* **ENTRIES SUPPLIED**:

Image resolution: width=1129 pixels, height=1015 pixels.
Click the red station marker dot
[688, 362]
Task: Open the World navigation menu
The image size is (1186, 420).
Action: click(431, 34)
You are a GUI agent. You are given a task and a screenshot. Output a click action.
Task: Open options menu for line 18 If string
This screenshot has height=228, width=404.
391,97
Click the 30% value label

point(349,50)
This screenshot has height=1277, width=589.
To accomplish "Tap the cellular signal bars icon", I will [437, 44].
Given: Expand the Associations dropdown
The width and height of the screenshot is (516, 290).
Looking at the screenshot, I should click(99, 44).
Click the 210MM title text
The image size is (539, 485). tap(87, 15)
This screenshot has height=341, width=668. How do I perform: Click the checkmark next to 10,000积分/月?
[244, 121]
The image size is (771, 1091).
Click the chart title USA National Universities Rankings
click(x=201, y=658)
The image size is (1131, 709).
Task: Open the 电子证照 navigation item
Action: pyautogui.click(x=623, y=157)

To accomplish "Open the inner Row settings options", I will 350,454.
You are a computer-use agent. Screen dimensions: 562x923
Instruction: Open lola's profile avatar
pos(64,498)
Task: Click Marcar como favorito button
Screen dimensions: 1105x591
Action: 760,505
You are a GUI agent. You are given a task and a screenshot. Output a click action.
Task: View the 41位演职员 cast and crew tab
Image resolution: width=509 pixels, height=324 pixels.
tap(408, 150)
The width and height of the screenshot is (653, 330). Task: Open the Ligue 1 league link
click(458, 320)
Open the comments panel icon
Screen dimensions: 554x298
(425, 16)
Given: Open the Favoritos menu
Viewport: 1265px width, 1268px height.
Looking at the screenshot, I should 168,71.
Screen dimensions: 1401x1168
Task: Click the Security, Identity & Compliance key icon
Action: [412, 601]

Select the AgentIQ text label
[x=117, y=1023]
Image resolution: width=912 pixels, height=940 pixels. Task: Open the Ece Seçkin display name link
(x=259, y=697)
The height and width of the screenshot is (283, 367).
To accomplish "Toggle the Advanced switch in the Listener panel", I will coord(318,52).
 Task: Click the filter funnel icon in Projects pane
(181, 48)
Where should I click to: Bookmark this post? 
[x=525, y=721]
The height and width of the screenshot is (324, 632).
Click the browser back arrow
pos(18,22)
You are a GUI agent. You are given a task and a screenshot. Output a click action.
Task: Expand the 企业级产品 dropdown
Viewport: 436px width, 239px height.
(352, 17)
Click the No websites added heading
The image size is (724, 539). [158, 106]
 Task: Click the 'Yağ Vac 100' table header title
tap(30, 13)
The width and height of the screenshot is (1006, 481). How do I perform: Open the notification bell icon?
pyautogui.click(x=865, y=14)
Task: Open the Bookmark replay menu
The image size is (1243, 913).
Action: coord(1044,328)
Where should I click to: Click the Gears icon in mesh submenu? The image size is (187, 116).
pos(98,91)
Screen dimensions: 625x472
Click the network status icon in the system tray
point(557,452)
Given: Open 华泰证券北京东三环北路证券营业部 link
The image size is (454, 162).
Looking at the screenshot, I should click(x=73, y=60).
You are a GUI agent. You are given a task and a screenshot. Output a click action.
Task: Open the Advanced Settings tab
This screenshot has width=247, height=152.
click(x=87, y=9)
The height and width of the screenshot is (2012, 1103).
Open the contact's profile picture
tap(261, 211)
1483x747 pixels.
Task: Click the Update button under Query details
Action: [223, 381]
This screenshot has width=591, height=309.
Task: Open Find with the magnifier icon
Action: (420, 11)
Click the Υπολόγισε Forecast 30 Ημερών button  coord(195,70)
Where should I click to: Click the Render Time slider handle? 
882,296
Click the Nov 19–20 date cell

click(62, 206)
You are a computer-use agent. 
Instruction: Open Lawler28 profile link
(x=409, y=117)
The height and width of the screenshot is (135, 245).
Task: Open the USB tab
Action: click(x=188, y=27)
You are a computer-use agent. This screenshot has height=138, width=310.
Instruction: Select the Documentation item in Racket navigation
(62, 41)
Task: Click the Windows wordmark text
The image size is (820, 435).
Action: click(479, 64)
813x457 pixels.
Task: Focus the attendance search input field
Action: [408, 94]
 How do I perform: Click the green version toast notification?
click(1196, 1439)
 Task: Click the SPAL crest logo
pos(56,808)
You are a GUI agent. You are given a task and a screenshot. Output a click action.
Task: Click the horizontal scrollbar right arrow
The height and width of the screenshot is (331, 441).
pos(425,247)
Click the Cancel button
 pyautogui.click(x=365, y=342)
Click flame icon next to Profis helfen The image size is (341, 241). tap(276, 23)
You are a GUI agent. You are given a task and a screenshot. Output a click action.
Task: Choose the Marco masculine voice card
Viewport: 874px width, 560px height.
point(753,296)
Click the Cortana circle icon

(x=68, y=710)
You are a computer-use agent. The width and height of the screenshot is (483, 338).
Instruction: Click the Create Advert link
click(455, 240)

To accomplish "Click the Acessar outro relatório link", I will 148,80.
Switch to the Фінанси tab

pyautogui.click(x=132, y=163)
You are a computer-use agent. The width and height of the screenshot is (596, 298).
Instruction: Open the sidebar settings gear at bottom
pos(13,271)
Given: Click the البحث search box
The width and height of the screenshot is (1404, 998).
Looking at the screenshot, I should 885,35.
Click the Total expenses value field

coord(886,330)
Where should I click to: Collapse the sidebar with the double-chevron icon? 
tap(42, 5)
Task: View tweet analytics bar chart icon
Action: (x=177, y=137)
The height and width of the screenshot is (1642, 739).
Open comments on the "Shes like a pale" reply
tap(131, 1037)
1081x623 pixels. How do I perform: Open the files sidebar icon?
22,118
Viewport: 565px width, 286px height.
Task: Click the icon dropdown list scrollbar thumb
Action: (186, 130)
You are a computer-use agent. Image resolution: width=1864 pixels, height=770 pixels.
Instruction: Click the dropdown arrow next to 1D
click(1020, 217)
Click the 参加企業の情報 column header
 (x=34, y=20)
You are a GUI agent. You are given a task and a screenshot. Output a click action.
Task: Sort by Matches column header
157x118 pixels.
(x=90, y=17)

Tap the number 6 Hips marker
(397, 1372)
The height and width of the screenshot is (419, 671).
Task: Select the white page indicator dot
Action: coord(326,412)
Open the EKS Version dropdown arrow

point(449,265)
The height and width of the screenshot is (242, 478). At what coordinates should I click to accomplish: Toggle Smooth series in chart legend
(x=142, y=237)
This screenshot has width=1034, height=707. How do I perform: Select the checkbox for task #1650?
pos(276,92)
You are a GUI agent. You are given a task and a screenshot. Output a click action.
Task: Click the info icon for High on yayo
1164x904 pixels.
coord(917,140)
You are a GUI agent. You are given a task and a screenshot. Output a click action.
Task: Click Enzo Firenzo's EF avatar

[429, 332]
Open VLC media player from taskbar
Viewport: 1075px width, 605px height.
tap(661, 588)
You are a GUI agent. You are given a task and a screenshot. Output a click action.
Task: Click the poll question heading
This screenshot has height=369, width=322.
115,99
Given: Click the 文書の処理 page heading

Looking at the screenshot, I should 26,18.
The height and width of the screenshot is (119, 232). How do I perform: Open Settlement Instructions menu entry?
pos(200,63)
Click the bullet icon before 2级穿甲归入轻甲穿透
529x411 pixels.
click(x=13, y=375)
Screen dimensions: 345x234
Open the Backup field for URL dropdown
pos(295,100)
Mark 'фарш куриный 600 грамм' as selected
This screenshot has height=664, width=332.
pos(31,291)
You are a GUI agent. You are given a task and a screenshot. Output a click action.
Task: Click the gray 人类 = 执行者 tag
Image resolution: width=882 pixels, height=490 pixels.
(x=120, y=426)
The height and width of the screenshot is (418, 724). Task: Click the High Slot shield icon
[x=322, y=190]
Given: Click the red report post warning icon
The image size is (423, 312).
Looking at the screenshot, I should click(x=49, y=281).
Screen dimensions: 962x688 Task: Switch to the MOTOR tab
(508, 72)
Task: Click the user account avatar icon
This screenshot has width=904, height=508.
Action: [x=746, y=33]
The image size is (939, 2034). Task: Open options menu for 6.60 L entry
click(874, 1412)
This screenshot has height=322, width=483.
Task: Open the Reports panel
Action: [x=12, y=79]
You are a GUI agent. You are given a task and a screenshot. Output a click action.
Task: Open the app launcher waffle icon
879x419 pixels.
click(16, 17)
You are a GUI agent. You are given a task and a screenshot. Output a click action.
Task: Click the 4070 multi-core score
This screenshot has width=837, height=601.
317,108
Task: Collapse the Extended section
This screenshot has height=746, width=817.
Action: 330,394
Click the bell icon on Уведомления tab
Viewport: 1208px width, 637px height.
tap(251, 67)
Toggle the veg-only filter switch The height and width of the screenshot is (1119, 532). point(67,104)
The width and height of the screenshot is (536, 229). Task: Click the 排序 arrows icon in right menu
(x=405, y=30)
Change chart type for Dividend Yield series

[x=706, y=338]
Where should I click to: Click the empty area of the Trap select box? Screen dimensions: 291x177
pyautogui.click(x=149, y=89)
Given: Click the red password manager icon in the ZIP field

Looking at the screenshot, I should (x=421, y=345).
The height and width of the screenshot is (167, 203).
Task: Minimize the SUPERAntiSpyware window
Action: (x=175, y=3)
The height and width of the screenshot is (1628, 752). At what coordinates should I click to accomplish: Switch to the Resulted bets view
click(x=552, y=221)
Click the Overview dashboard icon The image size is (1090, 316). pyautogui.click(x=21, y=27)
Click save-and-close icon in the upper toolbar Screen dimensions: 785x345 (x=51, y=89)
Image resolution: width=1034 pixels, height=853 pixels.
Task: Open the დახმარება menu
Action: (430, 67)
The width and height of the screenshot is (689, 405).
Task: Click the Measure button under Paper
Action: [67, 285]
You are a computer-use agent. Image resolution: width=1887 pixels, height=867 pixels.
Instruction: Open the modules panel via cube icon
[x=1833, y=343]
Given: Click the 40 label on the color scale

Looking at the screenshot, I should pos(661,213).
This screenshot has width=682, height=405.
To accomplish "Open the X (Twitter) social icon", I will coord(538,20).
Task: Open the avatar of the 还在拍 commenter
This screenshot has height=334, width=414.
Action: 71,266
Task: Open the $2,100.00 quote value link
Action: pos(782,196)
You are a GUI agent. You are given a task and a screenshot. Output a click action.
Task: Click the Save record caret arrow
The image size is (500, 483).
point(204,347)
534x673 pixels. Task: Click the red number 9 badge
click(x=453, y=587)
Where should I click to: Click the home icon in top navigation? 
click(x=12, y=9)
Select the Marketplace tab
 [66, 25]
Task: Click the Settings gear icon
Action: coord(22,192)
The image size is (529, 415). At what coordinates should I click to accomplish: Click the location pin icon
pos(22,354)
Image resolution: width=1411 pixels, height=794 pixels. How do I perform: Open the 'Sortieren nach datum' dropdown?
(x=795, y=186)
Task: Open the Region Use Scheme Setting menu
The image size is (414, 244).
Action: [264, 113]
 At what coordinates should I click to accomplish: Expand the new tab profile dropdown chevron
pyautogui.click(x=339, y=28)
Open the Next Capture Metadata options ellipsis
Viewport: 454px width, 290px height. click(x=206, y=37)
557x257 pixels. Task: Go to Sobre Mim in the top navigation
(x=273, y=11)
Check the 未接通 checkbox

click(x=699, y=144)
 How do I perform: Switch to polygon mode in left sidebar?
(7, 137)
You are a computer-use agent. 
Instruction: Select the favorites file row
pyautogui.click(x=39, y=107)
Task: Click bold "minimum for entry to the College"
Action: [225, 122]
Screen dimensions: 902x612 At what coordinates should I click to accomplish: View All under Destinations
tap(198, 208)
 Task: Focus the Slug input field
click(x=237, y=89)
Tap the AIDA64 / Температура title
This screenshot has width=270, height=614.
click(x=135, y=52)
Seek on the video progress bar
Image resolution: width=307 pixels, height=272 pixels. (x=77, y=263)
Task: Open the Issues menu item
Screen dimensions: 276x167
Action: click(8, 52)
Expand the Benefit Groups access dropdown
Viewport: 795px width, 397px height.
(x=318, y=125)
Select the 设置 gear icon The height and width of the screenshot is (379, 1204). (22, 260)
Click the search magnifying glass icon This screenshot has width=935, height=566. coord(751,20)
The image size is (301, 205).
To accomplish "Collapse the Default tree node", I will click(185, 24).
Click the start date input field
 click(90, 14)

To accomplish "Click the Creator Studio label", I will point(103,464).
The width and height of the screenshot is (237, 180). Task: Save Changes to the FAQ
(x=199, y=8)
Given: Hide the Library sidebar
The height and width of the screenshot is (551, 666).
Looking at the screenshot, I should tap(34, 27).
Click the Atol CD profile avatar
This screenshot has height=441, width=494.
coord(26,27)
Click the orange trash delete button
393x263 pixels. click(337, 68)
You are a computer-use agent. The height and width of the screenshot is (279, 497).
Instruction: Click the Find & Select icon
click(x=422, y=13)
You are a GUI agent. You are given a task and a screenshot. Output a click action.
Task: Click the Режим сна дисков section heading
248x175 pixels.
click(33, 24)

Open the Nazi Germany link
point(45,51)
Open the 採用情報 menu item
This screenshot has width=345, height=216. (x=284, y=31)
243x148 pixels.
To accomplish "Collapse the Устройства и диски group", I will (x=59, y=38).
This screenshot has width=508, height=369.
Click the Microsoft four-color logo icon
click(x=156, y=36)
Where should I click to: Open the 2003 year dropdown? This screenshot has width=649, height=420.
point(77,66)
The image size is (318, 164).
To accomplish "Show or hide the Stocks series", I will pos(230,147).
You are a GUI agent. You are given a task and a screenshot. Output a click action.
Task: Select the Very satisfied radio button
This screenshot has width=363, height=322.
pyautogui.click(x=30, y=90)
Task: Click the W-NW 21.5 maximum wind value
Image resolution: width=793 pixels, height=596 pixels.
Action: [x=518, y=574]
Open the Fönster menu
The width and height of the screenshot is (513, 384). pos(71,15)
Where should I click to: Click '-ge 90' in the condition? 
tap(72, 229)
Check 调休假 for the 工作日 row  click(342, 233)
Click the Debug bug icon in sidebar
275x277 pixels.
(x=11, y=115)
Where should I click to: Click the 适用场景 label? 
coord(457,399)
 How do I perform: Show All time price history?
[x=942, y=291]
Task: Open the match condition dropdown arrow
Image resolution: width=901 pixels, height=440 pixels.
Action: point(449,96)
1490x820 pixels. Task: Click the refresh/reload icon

* **WHAT IS NEEDED**:
Show, from the listing above, each line that contains the word "computer".

* **FINISHED EXERCISE**:
You are a computer-use agent. Screen dimensions: 562x923
You are a computer-use agent. 
You are a computer-use agent. This screenshot has height=138, width=310.
You are a computer-use agent. The width and height of the screenshot is (483, 338).
You are a computer-use agent. The width and height of the screenshot is (596, 298).
You are a computer-use agent. Image resolution: width=1864 pixels, height=770 pixels.
You are a computer-use agent. Image resolution: width=1887 pixels, height=867 pixels.
You are a computer-use agent. 
You are a computer-use agent. The height and width of the screenshot is (279, 497).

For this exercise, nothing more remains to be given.